Over a third of Dem primary voters earn over $100,000 a year compared to 9% of Americans.
Democrats student loan bailout proposals are heavily tilted to favor their own primary demographic.
The number of grad students is rising as the number of undergrads is dropping. Two MAs are being awarded for every five BAs backed by unlimited borrowing and out of control tuition increases.
But a White House plan to limit the scale of student borrowing ran into Democrat opposition.
Instead Senator Elizabeth Warren and Senator Bernie Sanders have decided to offer a $1.6 trillion bribe to a minority of Americans, but a majority of Democrat primary voters. Warren and Sanders have repeatedly criticized Wall Street bailouts, but their student loan proposals are even more cynical.

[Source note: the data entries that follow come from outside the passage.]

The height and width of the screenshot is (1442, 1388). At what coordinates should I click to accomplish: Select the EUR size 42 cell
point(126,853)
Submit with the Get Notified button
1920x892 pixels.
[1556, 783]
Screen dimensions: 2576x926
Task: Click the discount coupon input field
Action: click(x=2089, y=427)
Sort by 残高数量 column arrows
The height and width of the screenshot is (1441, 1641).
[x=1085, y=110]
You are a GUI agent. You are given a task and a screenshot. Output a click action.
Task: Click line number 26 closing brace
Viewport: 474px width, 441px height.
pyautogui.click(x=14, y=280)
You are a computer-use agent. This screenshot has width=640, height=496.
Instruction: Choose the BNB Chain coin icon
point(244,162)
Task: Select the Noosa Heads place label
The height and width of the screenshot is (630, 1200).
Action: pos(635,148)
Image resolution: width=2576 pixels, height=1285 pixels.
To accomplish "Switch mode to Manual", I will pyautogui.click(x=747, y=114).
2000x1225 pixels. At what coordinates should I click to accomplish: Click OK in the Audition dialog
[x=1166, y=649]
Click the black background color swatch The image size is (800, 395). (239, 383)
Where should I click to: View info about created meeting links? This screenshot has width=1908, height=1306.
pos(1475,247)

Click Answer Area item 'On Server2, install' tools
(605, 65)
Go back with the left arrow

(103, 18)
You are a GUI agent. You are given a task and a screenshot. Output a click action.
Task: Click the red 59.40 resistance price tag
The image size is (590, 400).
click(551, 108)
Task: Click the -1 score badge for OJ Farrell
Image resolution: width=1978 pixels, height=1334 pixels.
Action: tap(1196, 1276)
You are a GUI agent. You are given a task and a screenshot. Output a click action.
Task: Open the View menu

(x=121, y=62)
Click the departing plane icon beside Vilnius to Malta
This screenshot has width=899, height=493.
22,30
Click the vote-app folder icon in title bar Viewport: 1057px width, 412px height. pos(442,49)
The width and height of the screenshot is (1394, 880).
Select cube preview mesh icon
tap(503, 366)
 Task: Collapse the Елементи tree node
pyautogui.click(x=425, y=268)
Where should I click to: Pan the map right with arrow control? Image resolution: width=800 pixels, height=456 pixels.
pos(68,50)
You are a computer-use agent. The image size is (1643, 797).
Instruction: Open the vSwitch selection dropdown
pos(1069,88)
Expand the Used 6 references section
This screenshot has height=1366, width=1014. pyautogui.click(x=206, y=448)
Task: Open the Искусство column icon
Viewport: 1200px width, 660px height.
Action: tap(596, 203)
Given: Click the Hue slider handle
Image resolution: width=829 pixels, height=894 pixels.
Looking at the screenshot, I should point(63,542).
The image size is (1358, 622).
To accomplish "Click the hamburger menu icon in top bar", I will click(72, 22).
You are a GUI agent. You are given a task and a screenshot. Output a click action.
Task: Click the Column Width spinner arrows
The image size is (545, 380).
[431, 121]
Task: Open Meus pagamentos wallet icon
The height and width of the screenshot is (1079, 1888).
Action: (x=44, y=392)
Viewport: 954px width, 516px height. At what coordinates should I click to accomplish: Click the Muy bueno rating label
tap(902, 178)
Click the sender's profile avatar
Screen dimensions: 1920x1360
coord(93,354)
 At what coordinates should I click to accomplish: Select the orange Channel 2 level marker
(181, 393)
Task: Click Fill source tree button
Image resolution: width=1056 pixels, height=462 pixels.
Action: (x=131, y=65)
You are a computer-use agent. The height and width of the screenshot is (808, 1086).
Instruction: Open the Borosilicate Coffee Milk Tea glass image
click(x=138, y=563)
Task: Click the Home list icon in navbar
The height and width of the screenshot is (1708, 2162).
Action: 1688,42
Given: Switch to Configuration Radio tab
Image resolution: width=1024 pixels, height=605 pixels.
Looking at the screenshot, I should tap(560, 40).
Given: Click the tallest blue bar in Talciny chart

The $1.6 trillion giveaway is not an emergency response to an economic crisis. It’s a bailout of irresponsible behavior by an industry and some of its consumers in order to win the primaries.
Sanders and Warren are trying to bribe their way to the valued second place slot in the 2020 race.
Warren has traditionally polled best among post-grads. She’s trying to appeal to that base to get her further into the race. Bernie Sanders has lagged among the 100k+ voters. His plan has no income tests because he’s trying to improve his standing with a minority of Americans, but a third of primary voters.
They’re both scrambling for the support of the same base of young wealthy postgrads who are extremely politically active in Democrat circles and would love to get a pass on student loans.
And that demographic has already been the beneficiary of unprecedented largess.
Loans have gone from being backed by the government to being made directly by the government. When Obama first won his election, there was $140 billion in federal student debt loans. We’re now at approximately $1.2 trillion in federal loans ever since the government all but took over the business.
Turning taxpayer money into loans for a sizable chunk of the Democrat base has now led to a demand that we take a bath on that trillion plus and then buy up loans from private lenders in the bargain.
This is every bit as bad as the Wall Street bailouts that Warren and Sanders inveigh against. Their proposal is to have Americans bail out the Democrat voters they want to the tune of $1.6 trillion.
Warren and Sanders have claimed that they wanted a college loan bailout for all Americans. Demographically, their bailout is about helping them score a few points in tight primaries by appealing to a minority of Americans, who happen to be key demographics in the primary contests.
The largest concentration of student loan debt is among the under 30 and the 30-39 crowd. As college tuition rates spin out of control, younger students are likely to carry heavier debt than in the past.
This is also a group that is far more likely to vote for Democrats.
In the 2018 midterm elections, the under 30 crowd chose Democrats over Republicans, 67 to 32, and 30-44 voters picked Democrats to Republicans, 58 to 39.
Those also happen to Bernie and Liz’s base. The one they’re cannibalizing our earnings to bribe.
Black voters tend to vote for Democrats by 90 percent or more.
That doesn’t mean that their problems don’t matter. But, conversely, there’s something obscene about Senator Elizabeth Warren and Senator Bernie Sanders offering a $1.6 trillion bailout to their voters.
The American people should not have to pay the tab for a $1.6 trillion primary bribe.
The socialist candidates claim that the money will be paid for by new taxes on the rich. We’ve heard that line before. All their programs are supposed to be paid for that way. In reality, the costs will be passed down to the middle class while the benefits will be reaped by Democrat politicians and their supporters.
We don’t have a cost crisis in higher education. Instead, we have a spending crisis.
Senator Elizabeth Warren ought to know. Harvard paid her $350,000 to teach one class. Senator Bernie Sanders ought to know. His wife got $200,000 in severance from the college she ran into the ground.
Both Warren and Sanders profited from out of control college spending without caring about students.
The student loan crisis was caused by a chain reaction of irresponsible spending by schools, leading to tuition hikes, and student debt spinning out of control until it approaches entirely impossible numbers.
Student loan debt increased from $90 billion in outstanding student loan debt in 1999 to $550 billion in 2011 to $1.3 trillion in 2014 to $1.6 trillion now.
$90 billion to $1.6 trillion in 20 years is a huge leap. But it can be reversed with market signals that make it clear that the era of free money that drove institutional costs and tuition hikes is over. Or we can flush trillions more down the drain while blowing up the educational bubble until it becomes too big to fail.
Another two decades of such increases would lead to a number that would consume our entire GDP.
When that day comes, the real cost won’t be $1.6 trillion. It will be our entire economy.
The answer to the student debt crisis isn’t to feed the beast, but to tell the institutions that have helped run up unfathomable amounts of institutional and student debt to go on a diet before it’s too late.
There have been enough bailouts. It’s time to stop bailing and fix the boat.
Americans can’t afford Bernie and Liz’s $1.6 trillion bribe to their voter base. Nor can we afford the cost of the bubble when it finally bursts.